▶ **What to produce**
Keep each entry exactly as written when you repeat it, and skip the images.

▼▼▼

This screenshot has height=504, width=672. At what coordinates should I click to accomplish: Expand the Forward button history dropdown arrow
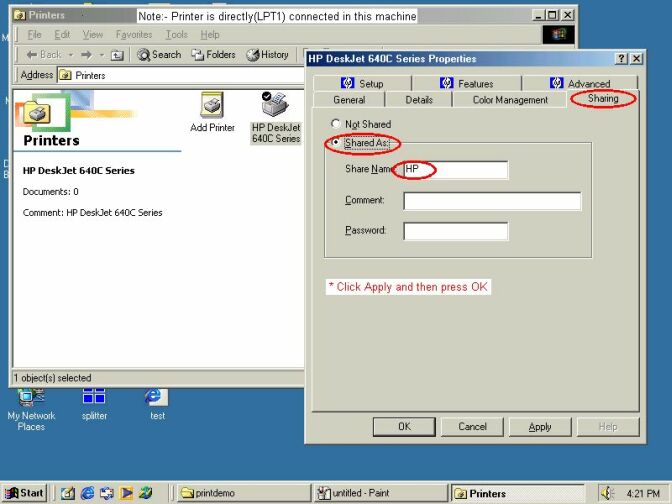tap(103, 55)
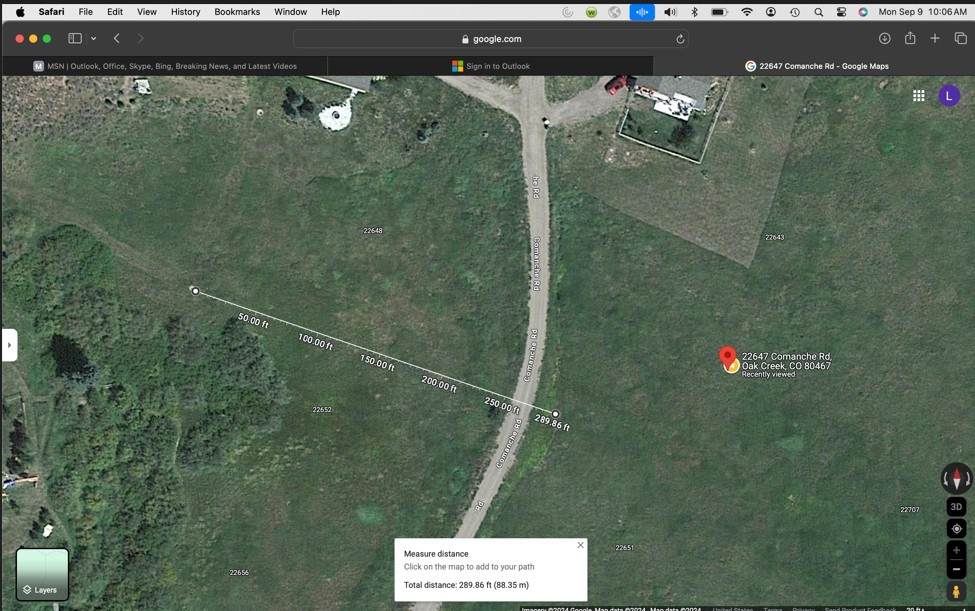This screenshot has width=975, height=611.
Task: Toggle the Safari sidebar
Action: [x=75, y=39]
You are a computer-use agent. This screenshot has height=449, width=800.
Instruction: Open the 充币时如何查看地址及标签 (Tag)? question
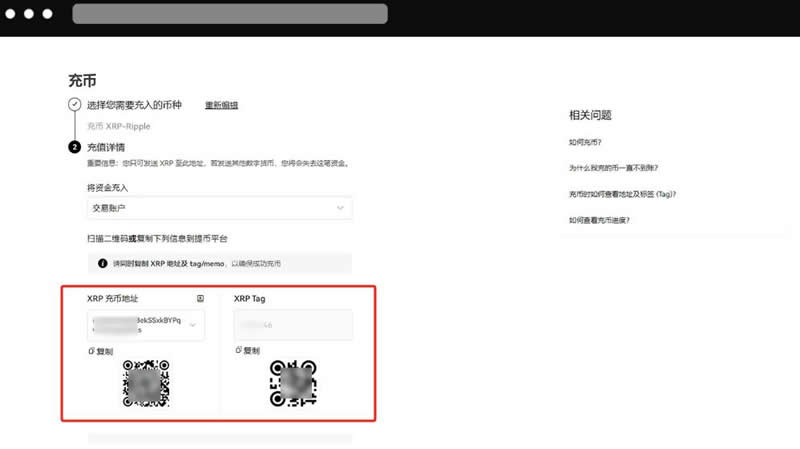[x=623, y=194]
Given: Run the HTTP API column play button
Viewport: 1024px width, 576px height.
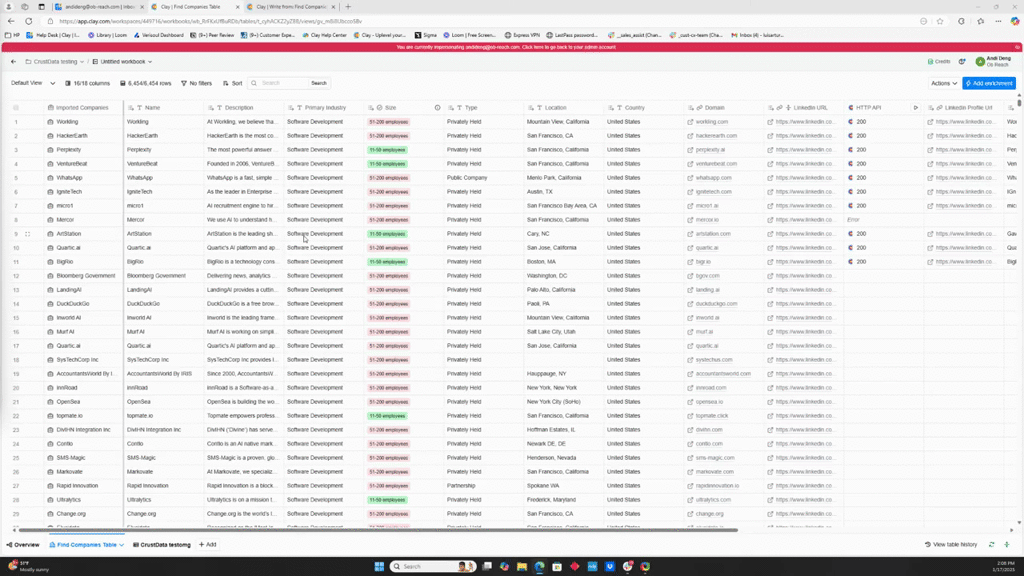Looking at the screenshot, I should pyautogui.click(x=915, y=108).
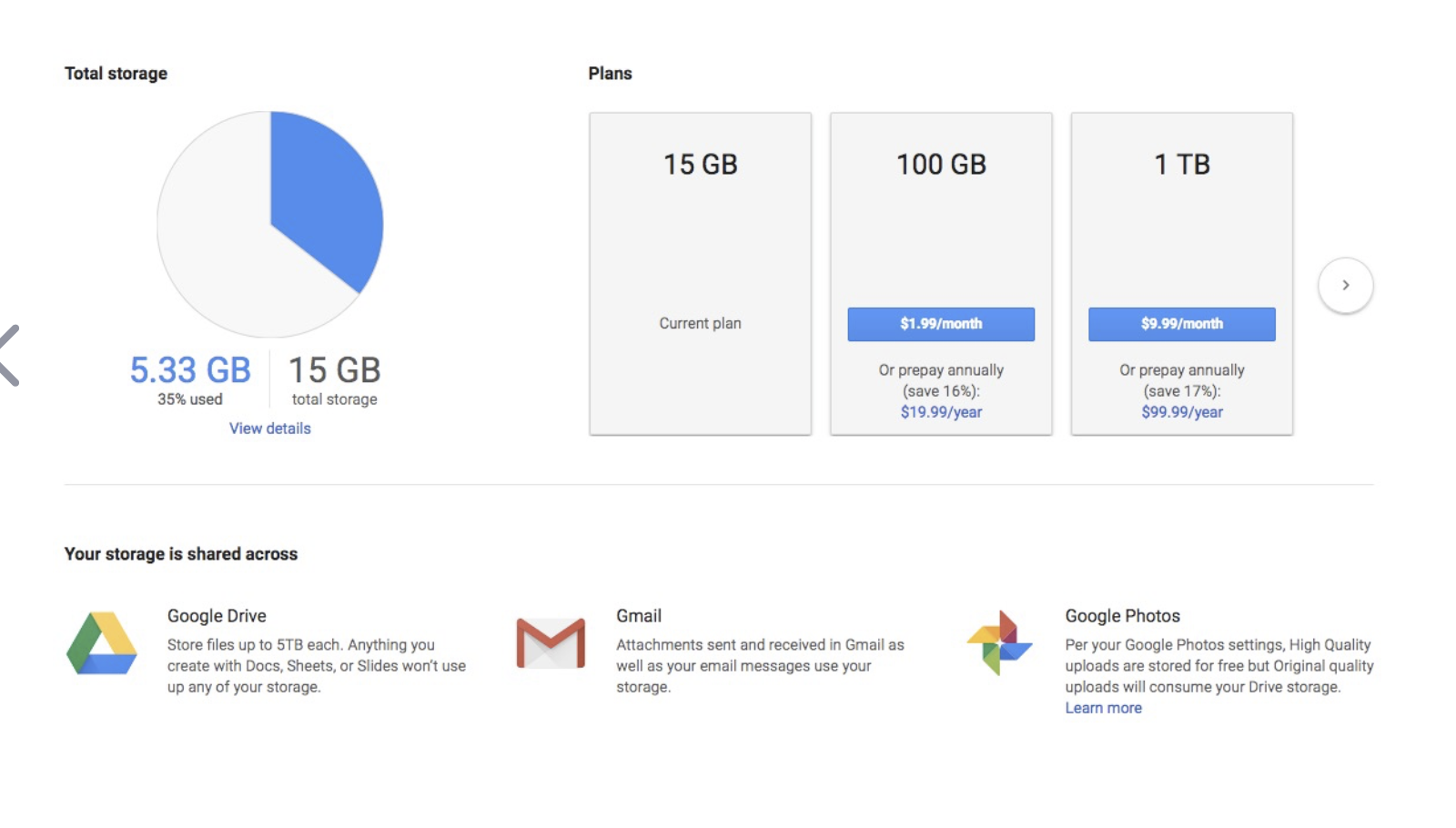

▲▲▲

▶ **Result for this task**
This screenshot has height=504, width=672. At what coordinates should I click to accomplish: Expand the Forward button history dropdown arrow
tap(103, 55)
This screenshot has width=975, height=611.
Task: Toggle the Safari sidebar
Action: [x=75, y=39]
You are a computer-use agent. This screenshot has height=449, width=800.
Instruction: Open the 充币时如何查看地址及标签 (Tag)? question
[x=623, y=194]
Given: Run the HTTP API column play button
Viewport: 1024px width, 576px height.
Looking at the screenshot, I should pyautogui.click(x=915, y=108).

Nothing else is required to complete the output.